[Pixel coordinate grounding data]

---

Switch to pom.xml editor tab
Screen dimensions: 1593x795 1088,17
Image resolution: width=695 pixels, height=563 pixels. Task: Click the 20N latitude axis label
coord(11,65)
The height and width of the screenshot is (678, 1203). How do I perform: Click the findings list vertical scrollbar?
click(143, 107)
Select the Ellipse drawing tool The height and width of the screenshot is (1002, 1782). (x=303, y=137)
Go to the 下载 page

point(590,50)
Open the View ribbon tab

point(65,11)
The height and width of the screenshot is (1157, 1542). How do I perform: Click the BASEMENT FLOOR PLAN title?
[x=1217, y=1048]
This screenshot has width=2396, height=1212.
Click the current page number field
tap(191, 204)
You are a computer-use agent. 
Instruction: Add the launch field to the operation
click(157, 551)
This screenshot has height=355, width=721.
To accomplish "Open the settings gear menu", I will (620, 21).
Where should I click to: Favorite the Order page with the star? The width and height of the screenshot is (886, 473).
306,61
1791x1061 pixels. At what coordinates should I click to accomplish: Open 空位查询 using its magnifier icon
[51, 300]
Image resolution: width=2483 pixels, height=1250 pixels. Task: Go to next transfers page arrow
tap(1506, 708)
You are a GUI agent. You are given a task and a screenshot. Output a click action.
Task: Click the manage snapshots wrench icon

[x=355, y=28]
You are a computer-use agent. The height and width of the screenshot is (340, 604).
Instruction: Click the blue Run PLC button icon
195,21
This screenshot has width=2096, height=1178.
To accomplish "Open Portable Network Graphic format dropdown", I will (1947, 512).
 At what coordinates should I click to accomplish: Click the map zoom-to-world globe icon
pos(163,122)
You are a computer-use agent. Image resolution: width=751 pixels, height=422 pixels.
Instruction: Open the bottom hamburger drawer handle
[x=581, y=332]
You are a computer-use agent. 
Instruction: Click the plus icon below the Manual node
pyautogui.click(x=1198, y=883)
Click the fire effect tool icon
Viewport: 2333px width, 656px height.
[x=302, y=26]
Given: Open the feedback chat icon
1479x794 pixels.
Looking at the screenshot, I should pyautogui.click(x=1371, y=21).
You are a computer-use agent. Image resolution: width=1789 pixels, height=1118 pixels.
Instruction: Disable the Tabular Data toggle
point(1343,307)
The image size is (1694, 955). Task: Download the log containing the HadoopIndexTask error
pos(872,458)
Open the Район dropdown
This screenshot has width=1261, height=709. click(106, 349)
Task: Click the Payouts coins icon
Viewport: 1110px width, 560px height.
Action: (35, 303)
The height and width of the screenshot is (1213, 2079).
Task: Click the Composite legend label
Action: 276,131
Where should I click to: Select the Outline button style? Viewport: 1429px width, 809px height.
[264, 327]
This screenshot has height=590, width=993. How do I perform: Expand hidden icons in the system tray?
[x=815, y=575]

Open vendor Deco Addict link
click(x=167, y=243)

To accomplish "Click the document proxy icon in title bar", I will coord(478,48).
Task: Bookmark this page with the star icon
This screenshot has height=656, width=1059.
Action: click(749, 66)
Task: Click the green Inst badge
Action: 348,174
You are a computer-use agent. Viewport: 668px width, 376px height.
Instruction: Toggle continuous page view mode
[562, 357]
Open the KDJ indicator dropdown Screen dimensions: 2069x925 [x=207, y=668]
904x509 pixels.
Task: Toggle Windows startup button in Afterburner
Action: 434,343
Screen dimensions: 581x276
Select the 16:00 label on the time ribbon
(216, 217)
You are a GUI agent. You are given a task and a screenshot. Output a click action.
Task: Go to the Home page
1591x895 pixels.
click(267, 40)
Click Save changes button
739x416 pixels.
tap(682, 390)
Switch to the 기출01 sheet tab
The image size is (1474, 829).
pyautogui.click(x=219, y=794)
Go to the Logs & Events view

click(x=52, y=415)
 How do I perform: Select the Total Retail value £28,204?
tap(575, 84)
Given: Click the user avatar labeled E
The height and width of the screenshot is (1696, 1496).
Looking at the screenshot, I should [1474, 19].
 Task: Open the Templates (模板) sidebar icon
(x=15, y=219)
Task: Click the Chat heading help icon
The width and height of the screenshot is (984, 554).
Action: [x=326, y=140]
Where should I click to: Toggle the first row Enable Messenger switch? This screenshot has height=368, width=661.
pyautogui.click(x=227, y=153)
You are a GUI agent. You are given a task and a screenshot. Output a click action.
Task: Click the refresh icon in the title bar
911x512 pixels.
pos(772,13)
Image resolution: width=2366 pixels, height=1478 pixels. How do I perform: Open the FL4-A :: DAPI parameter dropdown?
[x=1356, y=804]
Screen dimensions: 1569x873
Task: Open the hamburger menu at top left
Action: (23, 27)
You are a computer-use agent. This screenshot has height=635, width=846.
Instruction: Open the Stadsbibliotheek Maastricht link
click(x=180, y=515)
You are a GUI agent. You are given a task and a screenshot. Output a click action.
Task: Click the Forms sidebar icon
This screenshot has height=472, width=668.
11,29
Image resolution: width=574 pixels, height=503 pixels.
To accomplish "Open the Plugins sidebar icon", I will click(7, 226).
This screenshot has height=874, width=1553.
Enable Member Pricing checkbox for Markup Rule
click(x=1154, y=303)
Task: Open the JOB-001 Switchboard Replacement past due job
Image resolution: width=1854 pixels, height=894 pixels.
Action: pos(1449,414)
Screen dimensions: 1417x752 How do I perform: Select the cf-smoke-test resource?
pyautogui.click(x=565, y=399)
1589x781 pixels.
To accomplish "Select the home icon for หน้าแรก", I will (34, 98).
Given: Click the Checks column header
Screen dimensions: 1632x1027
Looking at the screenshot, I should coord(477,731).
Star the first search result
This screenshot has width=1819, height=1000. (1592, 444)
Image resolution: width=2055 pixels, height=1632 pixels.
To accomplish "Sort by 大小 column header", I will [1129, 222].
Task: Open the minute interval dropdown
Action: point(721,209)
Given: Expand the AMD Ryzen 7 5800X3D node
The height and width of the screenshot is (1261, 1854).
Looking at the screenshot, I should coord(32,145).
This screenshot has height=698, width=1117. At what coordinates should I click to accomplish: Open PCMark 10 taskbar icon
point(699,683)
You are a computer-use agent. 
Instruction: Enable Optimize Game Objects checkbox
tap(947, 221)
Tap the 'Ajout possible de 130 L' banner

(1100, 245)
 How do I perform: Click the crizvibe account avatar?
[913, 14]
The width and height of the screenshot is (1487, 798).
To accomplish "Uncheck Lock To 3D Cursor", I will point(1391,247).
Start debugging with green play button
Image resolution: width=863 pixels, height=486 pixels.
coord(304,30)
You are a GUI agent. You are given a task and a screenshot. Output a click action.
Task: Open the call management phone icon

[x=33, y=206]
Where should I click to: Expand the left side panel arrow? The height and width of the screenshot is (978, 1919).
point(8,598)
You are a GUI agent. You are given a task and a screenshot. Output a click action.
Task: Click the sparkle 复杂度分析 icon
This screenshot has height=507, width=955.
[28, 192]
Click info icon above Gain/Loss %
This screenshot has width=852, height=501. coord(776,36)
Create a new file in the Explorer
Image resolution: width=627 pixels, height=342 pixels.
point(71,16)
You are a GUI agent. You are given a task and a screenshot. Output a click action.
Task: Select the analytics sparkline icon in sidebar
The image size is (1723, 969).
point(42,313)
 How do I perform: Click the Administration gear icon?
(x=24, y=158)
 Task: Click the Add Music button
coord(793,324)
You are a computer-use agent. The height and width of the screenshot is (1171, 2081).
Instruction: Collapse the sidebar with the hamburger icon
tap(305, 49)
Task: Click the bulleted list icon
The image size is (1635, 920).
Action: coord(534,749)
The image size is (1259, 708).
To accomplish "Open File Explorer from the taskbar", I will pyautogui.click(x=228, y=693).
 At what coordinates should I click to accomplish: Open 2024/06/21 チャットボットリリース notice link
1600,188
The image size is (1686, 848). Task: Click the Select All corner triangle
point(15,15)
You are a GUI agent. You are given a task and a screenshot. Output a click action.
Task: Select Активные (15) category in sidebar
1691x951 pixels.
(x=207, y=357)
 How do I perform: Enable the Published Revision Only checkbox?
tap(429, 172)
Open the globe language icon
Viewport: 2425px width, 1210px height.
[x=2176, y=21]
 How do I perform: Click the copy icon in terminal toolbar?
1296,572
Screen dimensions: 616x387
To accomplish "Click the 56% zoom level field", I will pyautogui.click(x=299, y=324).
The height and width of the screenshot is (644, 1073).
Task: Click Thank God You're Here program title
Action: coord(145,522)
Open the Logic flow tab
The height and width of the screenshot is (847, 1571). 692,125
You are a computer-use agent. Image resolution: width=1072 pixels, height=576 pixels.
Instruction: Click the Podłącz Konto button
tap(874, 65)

---

Instructions for the task: Only the lines from the one containing "The image size is (1635, 920)." to the end of the data should be printed, exactly as they stand.

Output for this exercise:
The image size is (1635, 920).
Action: coord(534,749)
The image size is (1259, 708).
To accomplish "Open File Explorer from the taskbar", I will pyautogui.click(x=228, y=693).
 At what coordinates should I click to accomplish: Open 2024/06/21 チャットボットリリース notice link
1600,188
The image size is (1686, 848). Task: Click the Select All corner triangle
point(15,15)
You are a GUI agent. You are given a task and a screenshot. Output a click action.
Task: Select Активные (15) category in sidebar
1691x951 pixels.
(x=207, y=357)
 How do I perform: Enable the Published Revision Only checkbox?
tap(429, 172)
Open the globe language icon
Viewport: 2425px width, 1210px height.
[x=2176, y=21]
 How do I perform: Click the copy icon in terminal toolbar?
1296,572
Screen dimensions: 616x387
To accomplish "Click the 56% zoom level field", I will pyautogui.click(x=299, y=324).
The height and width of the screenshot is (644, 1073).
Task: Click Thank God You're Here program title
Action: coord(145,522)
Open the Logic flow tab
The height and width of the screenshot is (847, 1571). 692,125
You are a computer-use agent. Image resolution: width=1072 pixels, height=576 pixels.
Instruction: Click the Podłącz Konto button
tap(874, 65)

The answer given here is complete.